### Passage

Triton Error [CUDA]: an illegal memory access was encountered

I’m trying to leverage torch.compile(model) in an existing largish application called AUTOMATIC1111(stable difusion inference). When run with a compiled model I get:
RuntimeError: Triton Error [CUDA]: an illegal memory access was encountered
Through instrumention I’ve found that it appears to create on the fly PY benchmark programs that are run to determine the best way to do something. The function generated in my /tmp dir is:

@triton.jit
def triton_mm(in_ptr0, arg_A, arg_B, out_ptr0):
    <body deleted for brevity>
    tl.store(out_ptr0 + (xindex + tl.zeros(mask.shape, tl.int32)), tmp1, mask)

My guess is that this last line of the function is writting outside the bounds of the output variable. If I try to print the 5 var’s used in tl.store() I get:

out_ptr0   pointer<fp16>[constexpr[1]]
xindex     int32[constexpr[32],constexpr[32]]
mask.shape [constexpr[32], constexpr[32]]
tmp1       fp32[constexpr[32],constexpr[32]]
mask       int1[constexpr[32],constexpr[32]]

I’m still new to python. What are these? I want to see the actual values so I can see if the index offset is crazy. What was printed look like types instead of values. I tried to print “out_ptr0[0]” and got a syntax error. Is it an array?
NOTE:
print(f"xxx = {xxx}") doesn’t work giving an
NotImplementedError: Unsupported node: JoinedStr
error as if this is some restricted python that can only print simple strings and values. Also print(type(out_ptr0)) doesn’t work.

I discovered that Triton doesn’t “support printing a variable”.
Really, I’m not joking. There’s an alternative syntax to print some things but it doesn’t always work and if you want to print something like type(var) or var.size() then you can forget about it.

But that just makes it more of a challenge.
Flying blind, but I did stumble on select_algorithm.py call->run which I believe is actually invoking the external jit triton_mm function. This is REAL Python code so I can instrument it without issues.

Cross-post from here with a follow-up.
Could you post a minimal and executable code snippet to debug the issue or grab the stacktrace from cuda-gdb, please?

Cross-post from here with a follow-up.

### Information provided
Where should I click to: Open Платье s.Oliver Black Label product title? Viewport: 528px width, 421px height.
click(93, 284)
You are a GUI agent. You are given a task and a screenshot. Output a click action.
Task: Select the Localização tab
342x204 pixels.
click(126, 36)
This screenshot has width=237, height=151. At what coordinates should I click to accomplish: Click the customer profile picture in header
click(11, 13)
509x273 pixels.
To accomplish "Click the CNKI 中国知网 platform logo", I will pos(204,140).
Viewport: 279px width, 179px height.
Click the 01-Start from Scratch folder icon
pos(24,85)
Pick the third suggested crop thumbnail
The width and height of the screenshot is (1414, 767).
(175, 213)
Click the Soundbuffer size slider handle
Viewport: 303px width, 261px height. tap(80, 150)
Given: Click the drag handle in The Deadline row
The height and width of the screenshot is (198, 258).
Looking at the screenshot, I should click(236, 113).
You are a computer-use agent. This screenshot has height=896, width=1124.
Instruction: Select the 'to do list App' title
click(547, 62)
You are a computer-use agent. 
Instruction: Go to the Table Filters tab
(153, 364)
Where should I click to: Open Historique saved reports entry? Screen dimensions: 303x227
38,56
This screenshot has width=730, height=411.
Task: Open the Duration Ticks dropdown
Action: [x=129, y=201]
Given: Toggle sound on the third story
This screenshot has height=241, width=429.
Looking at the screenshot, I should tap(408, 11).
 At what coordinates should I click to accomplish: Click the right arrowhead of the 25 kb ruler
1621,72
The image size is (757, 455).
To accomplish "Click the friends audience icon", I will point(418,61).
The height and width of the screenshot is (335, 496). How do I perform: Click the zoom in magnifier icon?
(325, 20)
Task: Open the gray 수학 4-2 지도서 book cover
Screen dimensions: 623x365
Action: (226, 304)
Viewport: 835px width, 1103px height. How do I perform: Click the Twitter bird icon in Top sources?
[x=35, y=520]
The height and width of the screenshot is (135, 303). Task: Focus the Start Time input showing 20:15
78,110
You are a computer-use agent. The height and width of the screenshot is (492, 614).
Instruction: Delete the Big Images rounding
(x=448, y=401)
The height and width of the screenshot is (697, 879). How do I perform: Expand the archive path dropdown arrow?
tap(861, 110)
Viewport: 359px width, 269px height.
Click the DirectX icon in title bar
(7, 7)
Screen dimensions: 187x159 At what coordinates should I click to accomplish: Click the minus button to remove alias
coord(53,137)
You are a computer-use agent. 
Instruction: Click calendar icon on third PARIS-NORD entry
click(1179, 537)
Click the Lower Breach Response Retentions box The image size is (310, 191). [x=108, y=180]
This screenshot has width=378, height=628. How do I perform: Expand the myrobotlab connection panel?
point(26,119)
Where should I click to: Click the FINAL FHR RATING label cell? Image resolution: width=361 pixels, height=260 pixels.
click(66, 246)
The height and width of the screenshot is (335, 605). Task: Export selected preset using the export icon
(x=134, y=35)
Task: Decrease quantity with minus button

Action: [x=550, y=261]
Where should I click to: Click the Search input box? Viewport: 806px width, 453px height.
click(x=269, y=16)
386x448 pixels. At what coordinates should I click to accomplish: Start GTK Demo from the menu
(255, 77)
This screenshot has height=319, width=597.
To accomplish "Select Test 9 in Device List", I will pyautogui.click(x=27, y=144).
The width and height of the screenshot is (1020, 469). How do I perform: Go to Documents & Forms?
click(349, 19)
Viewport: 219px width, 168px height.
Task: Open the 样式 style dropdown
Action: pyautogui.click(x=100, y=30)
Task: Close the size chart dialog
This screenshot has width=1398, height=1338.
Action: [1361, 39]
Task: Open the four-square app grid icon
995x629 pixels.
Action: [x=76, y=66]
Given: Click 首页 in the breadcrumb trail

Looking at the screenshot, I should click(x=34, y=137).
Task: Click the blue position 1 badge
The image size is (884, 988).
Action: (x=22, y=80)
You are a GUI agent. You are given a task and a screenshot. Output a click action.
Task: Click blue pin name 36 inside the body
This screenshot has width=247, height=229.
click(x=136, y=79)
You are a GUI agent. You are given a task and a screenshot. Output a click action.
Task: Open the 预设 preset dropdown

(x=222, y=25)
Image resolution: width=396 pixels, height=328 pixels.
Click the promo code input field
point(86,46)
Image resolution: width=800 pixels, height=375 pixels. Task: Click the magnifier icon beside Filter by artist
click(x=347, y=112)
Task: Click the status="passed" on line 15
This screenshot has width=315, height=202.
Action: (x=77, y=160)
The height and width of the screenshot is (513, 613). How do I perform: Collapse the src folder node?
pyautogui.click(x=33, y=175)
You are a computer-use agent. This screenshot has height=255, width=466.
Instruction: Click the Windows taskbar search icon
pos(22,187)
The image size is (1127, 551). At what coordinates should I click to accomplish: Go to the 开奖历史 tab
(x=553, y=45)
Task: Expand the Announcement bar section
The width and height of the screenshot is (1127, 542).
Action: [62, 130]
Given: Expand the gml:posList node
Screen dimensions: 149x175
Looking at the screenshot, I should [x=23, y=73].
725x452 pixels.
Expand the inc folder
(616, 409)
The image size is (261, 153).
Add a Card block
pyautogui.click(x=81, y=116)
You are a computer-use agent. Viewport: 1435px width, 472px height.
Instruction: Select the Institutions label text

### Stated problem 1
Decide whether each statement agrees with the Triton error thread. For each, answer yes or no and quote the words of the thread that decide it. (a) The generated function was found in the poster's /tmp directory. (b) Calling print(type(out_ptr0)) worked for the poster. (c) The poster suspects that the first line of the function writes outside the bounds of the output variable.
### Stated problem 2
Continue the Triton error thread with the next post after its final line.

### Written answer 1
(a) Yes: "The function generated in my /tmp dir is:"
(b) No: "Also print(type(out_ptr0)) doesn’t work."
(c) No: "My guess is that this last line of the function is writting outside the bounds of the output variable."

### Written answer 2
Is that a comment or a request? What I put “there” is off topic for the codegen issue. After I posted there I decide this belonged as a new issue. All the info there is now here. Are you asking me to maje a note there that this discussion is now here? Sorry for being dense.

Could you post a minimal and executable code snippet to debug the issue

Simplifying 100 thousand lines of code I didn’t write isn’t easy.
I did figure out how to create a stand alone call to jit’ed kernel executed triton_mm matching the real one that crashes. But when I run it there isn’t a problem

I’ll see if cuda-gdb catches the error at the first point it finds it so I can get a stack.

It’s a comment so that other users can track the previous discussion and avoid re-debugging potentially already discussed issues.

Yes, creating a minimal code snippet is often the challenging part, but let me know in case you were able to narrow down the issue from the 100 thousand lines of code repo.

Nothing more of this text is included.